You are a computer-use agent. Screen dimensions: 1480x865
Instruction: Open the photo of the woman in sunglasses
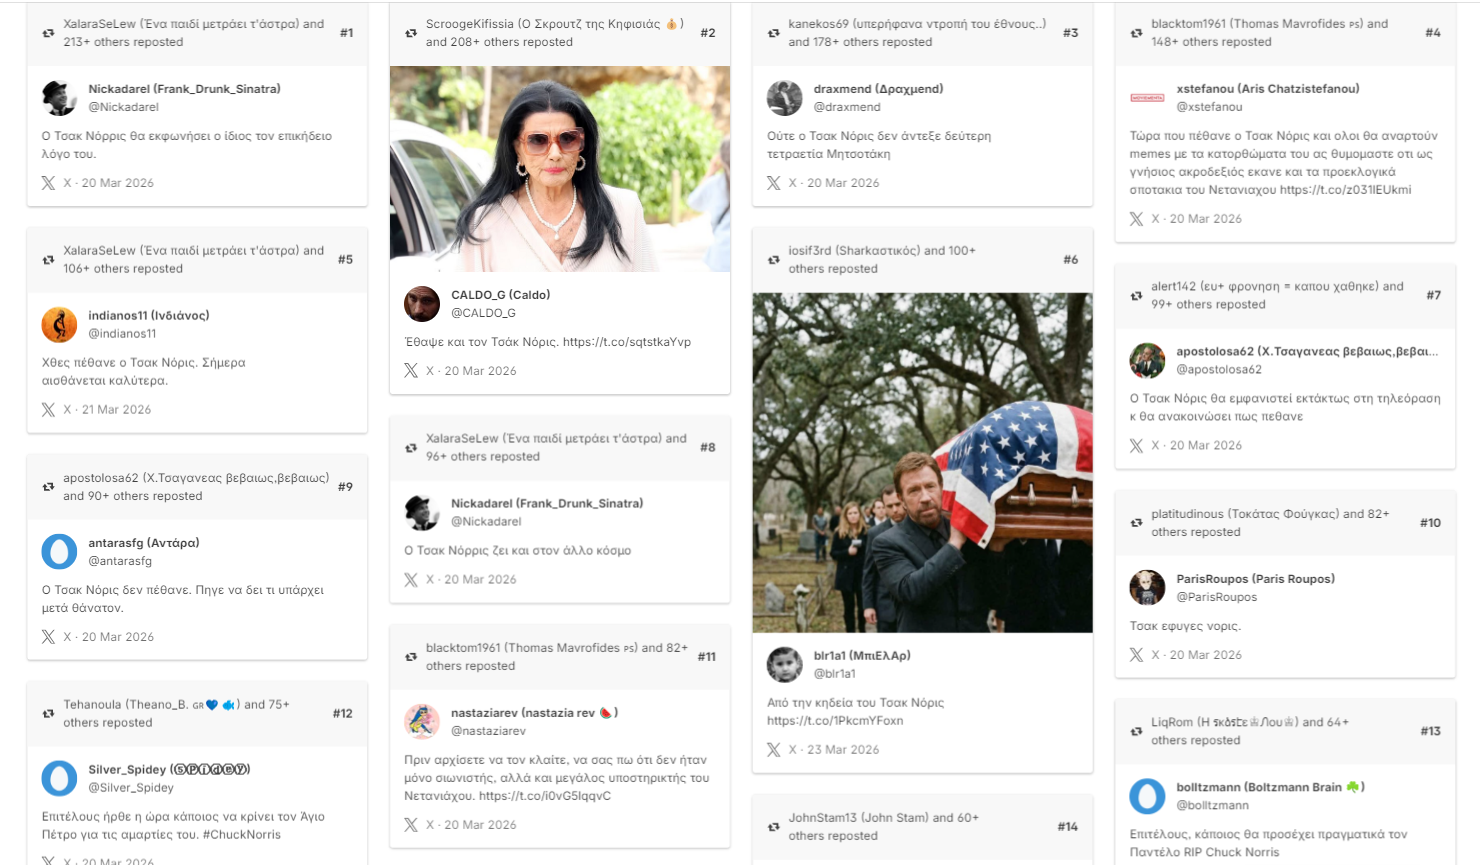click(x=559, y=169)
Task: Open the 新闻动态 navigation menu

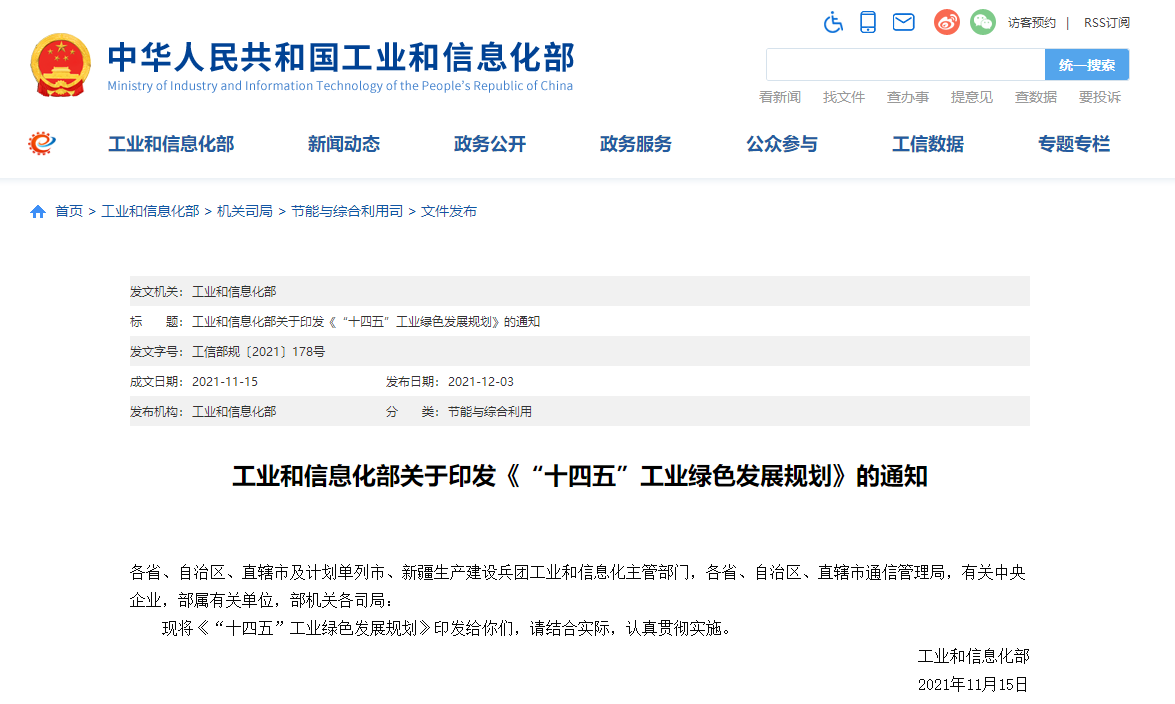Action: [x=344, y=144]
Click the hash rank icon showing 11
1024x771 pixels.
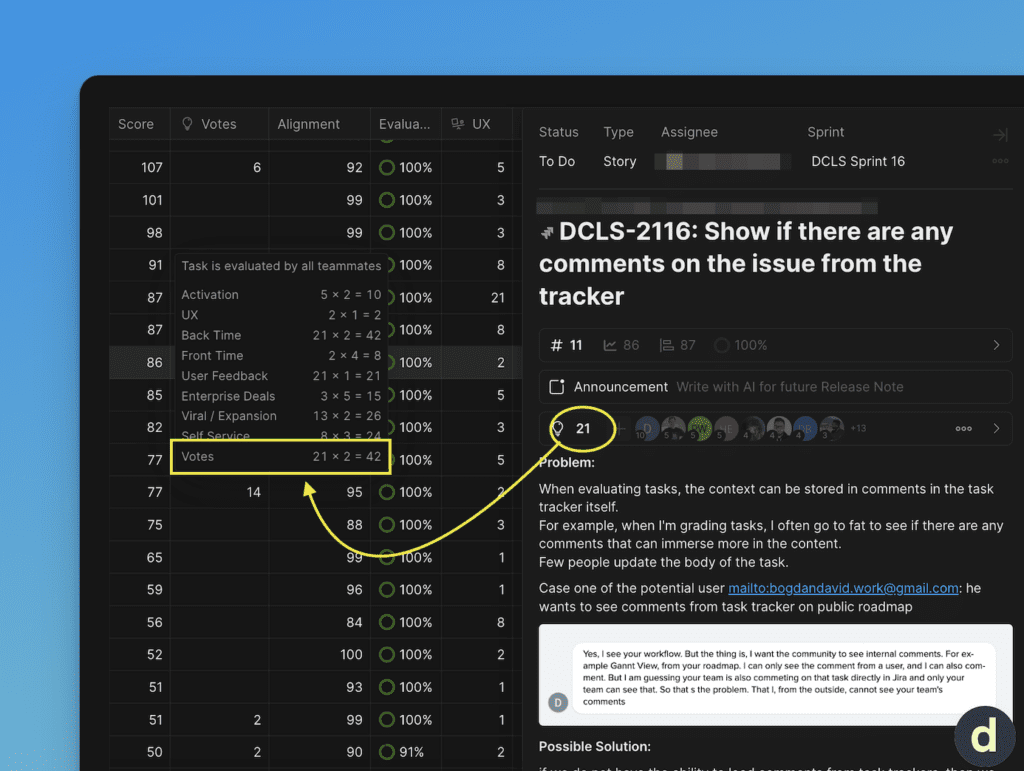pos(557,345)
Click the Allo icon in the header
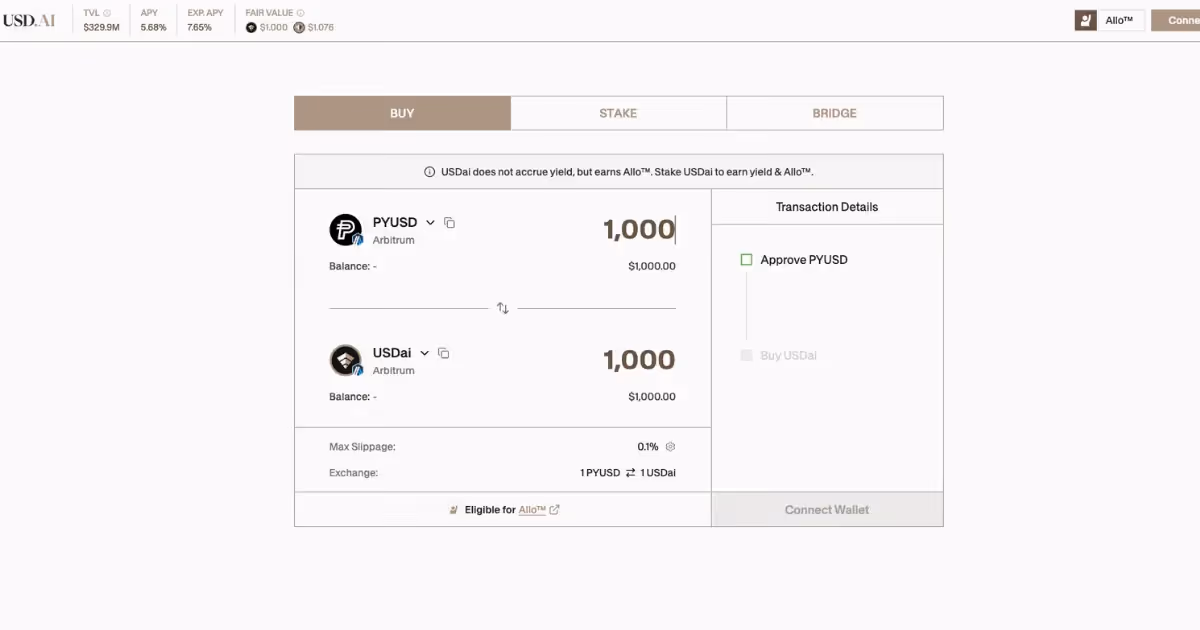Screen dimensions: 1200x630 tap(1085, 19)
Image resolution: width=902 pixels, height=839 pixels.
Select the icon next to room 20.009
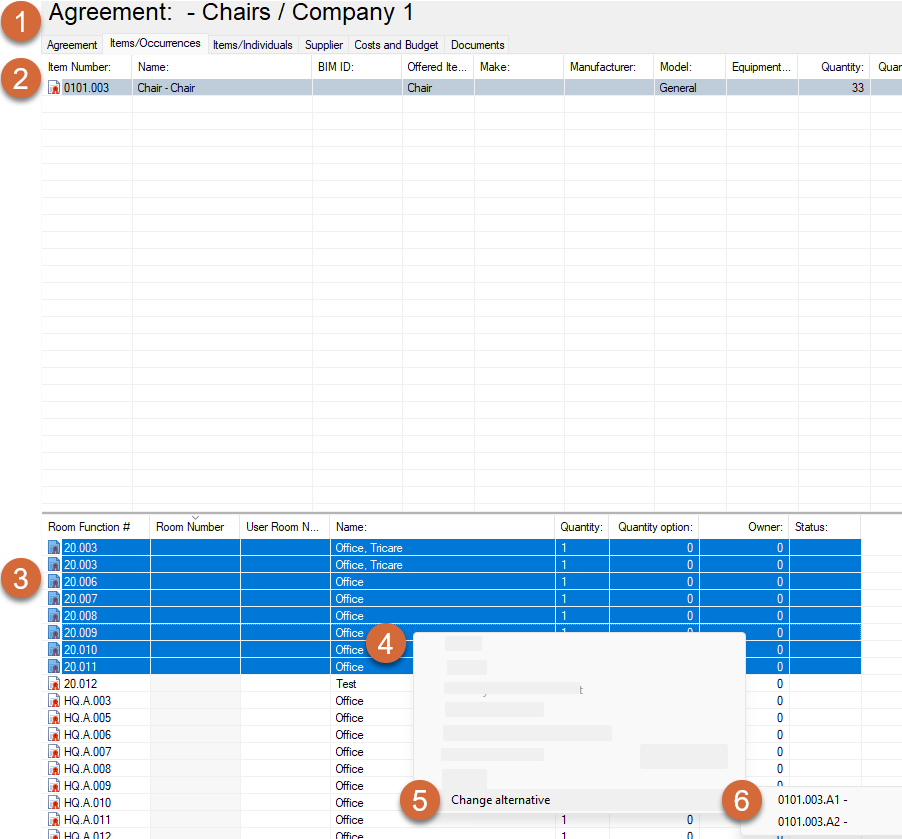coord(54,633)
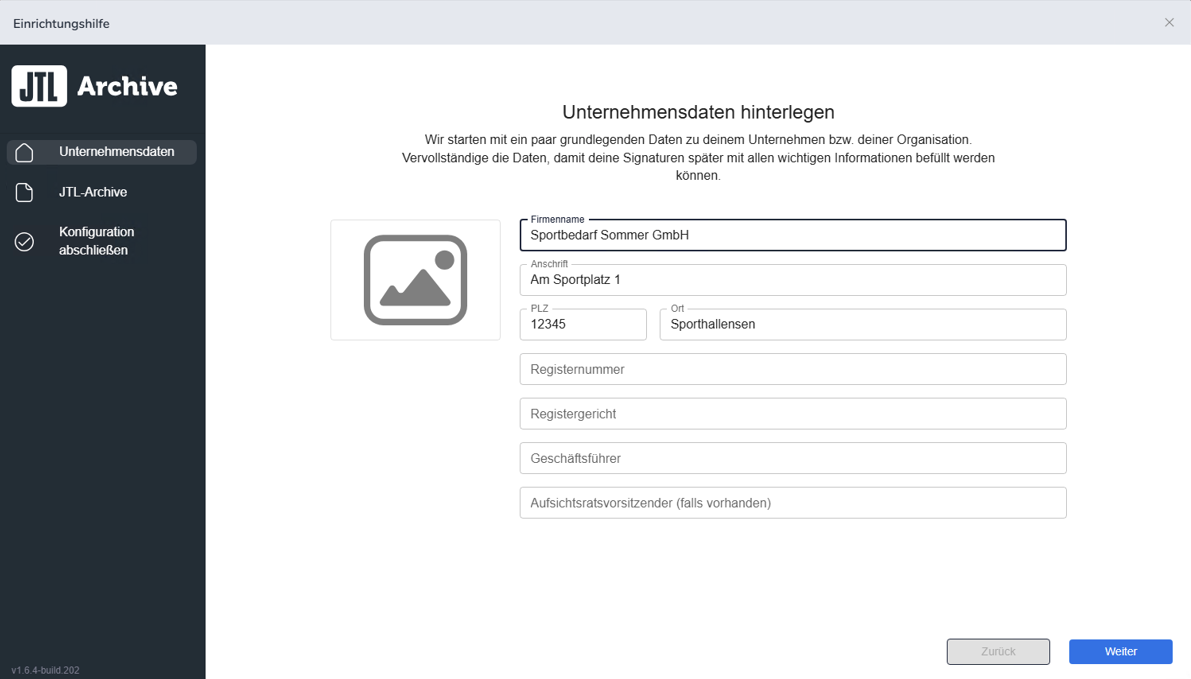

PROMPT: Copy out every entry above, character for character, excluding pictures.

WRITTEN ANSWER:
You are a computer-use agent. Screen dimensions: 1480x865
Instruction: Open the photo of the woman in sunglasses
click(x=559, y=169)
Task: Open the 新闻动态 navigation menu

Action: [x=344, y=144]
Click the hash rank icon showing 11
1024x771 pixels.
pos(557,345)
Click the Allo icon in the header
Screen dimensions: 1200x630 tap(1085, 19)
Image resolution: width=902 pixels, height=839 pixels.
Select the icon next to room 20.009
coord(54,633)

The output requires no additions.